We'll as a next step try and reproduce this in a fresh laravel project to rule out the fact that this has something to do with our environment and get back to you asap.
@crynobone
We have successfully reproduced the mentioned issue in a fresh standalone laravel project. Attached is a ZIP file with a docker environment ready for testing
execute the command (in root directory:
docker-compose build
docker-compose up -d
docker-compose exec php bash
php artisan migrate
php artisan queue:work
open browser http://localhost
There will be one job dispatched which timesout inside transaction and one without
After queue:work dies (because of 'killed') you can go to http://localhost:8080 to verify that there is NO job logged in failed_jobs table
You can run php artisan queue:work
again to process the second job, and verify that this one WILL be logged in failed_jobs table
Thank you for your consideration & time
Can you push the repository to github as suggested above?
@graemlourens It seems that you didn't specify https://laravel.com/docs/10.x/queues#max-job-attempts-and-timeout and I don't see how it would goes to failed_jobs
without the option as it would goes back to jobs and ready for another attempt after each failure.
@crynobone We did not specify $tries as by default its 1 and therefore the setting was unnecessary, and we did set the $timeout on the job properly
However just to rule out any error on our side, we added tries=1 on the job, as well as also on the worker, and it had no influence, as suspected.
One Job is logged (the one without transaction) and one job is NOT logged (the one with transaction)
Both jobs are configured exactly the same, the only difference in them is that one has the sleep inside of a transaction and the other does not.
I'm not sure how better we can show you this bug. I highly suspect that you did not execute the steps we provided to reproduce the error or else you could confirm this behaviour by proof of one entry in the failed_jobs table.
If you reconsider to reopen this ticket, we'll be glad to push it as a repository as you requested.
@crynobone we've had further success in this matter:
Strangely the bug is fixed if you use 'Batchable' on the Job.
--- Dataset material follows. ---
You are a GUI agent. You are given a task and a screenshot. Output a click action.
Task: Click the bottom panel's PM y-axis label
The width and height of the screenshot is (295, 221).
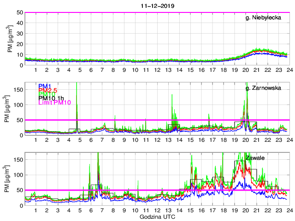pos(10,179)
The reason the job is then logged correctly is because of Illuminate\Queue\Jobs\Job. In the 'fail' method there is a check on line 195:
if ($e instanceof TimeoutExceededException &&
$commandName &&
in_array(Batchable::class, class_uses_recursive($commandName))) {
$batchRepository = $this->resolve(BatchRepository::class);
In this case you're running 'rollBack' on the $batchRepository. Even if the job is not attached to a batch, this fixes the problem.
However i don't think its correct for us to have to set all jobs as batchable to resolve this issue. I still believe this should also be handled for jobs without batches.
How do you see this?
Tries doesn't have a default of 1
: https://github.com/laravel/framework/blob/047edbc3a370ccf8be58f35f2e262d59210a3852/src/Illuminate/Queue/Jobs/Job.php#L278
@crynobone ok, still however as mentioned, we set tries to 1 and it still happens.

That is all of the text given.